What I can tell is that those tests perform a lot of "git clone" operation into temp directories made using the tmpdir and tmpdir_factory fixtures.
The only peculiar thing I can think of about my use case is that I have some fixtures from the "per test" level using "session" level fixtures.

Here's an almost identical copy of the conftest.py:

import os

import git
import pytest

@pytest.fixture(scope="session")
def remote_repo(tmpdir_factory):
    tmpdir = tmpdir_factory.mktemp('repos')
    tmpdir.chdir()
    os.mkdir('remote')

    # Repo init (on master by default)
    repo = git.Repo.init('remote')
    # I simplified/obfuscated a part of the git operation here.
    # lots of repo operation like making commits, creating branch and making tag...
    repo.index.commit('master 1st commit')
    repo.index.commit('master 2nd commit')
    master = repo.heads.master

    master.checkout()
    releases_1_0 = repo.create_head('releases/1.0')
    releases_1_0.checkout()
    repo.index.commit('releases 1.0 1st commit')
    repo.index.commit('releases 1.0 2nd commit')
    repo.create_tag('v1.0.0', message='v1.0.0')

    master.checkout()
    merge_base = repo.merge_base(master, releases_1_0)
    repo.index.merge_tree(releases_1_0, base=merge_base)
    repo.index.commit('1st Merge releases/1.0 into master',
                      parent_commits=(master.commit, releases_1_0.commit))

    master.checkout()
    repo.index.commit('master 3rd commit')
    repo.index.commit('master 4th commit')

    return repo


@pytest.fixture(scope="session")
def _local_repo(remote_repo):
    return remote_repo.clone(os.path.abspath('./local'))


@pytest.fixture()
def local_repo_per_session(_local_repo):
    os.chdir(_local_repo.working_dir)
    return _local_repo


@pytest.fixture()
def local_repo_per_test(tmpdir, remote_repo):
    clone = remote_repo.clone(str(tmpdir.join('./local')))
    os.chdir(clone.working_dir)
    return clone

And then I have tests using local_repo_per_session or local_repo_per_test depending on if the test is only doing reads, or if it will change the repo given by the fixture.
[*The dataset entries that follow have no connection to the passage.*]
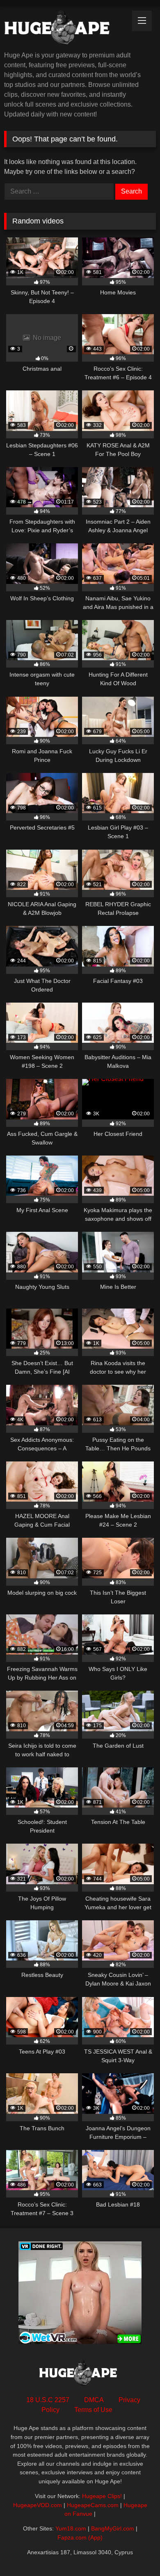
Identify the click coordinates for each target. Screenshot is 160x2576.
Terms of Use (93, 2409)
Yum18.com (70, 2528)
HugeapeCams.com (93, 2505)
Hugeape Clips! (102, 2496)
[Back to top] (135, 2552)
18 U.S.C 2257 (47, 2399)
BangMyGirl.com (112, 2528)
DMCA (94, 2399)
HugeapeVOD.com (37, 2505)
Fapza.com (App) (80, 2537)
It feels as if the file handler for per-test level fixtures aren't closed properly anymore, but that's only my guess.

You can ask for more details about the tests, I'll try to give as much information as I can / am allowed to.

Pytest version: 3.3.0
Python: 2.7 (32 bits version)
OS: Windows 7/10

[x] Include a detailed description of the bug or suggestion
[x] pip list of the virtual environment you are using
[x] pytest and operating system versions
[x] Minimal example if possible

needs information

Source

vphilippon

Most helpful comment

Thank you for this well documented issue, I stumbled across the same thing 👍 @nicoddemus

tonybaloney on 14 Dec 2018

👍2

All 10 comments

Hi @vphilippon thanks for the detailed report.

Could you try to see which files are being kept open? ~~For Windows 10 you can use Process Explorer to see which files are being kept open by a process.~~ Actually it seems it doesn't provide that information, but it seems a custom script using psutil open_files() function might do the trick.
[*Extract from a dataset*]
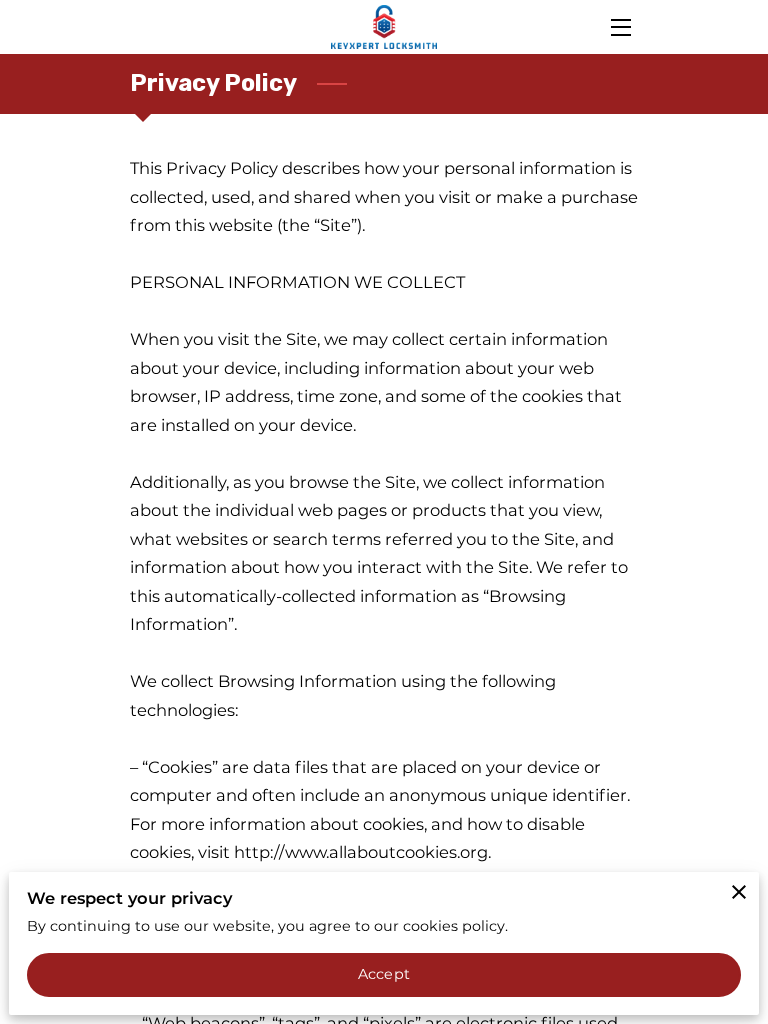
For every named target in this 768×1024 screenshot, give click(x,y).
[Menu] (619, 27)
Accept (384, 974)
AFAIK tmpdir and tmpdir_factory don't keep any files open, they just create directories and the fixtures provide the path to the directory as their return value.

nicoddemus on 28 Nov 2017

Thanks for the quick reply, I'll check this tomorrow morning (EST)

vphilippon on 28 Nov 2017

👍1

Another thing to try: one new addition was the new logging plugin, try running the test suite with -p no:logging to see if that makes any difference.

nicoddemus on 28 Nov 2017

Reporting back:

Running with -p no:logging did not resolve the issue.
Using Process Explorer, I noted that a lot of git.exe process with the command line git cat-file --batch-check were running and accumulating, until the OSError occured (on pytest 3.2.5, those process would stop along the way during the tests, not accumulating).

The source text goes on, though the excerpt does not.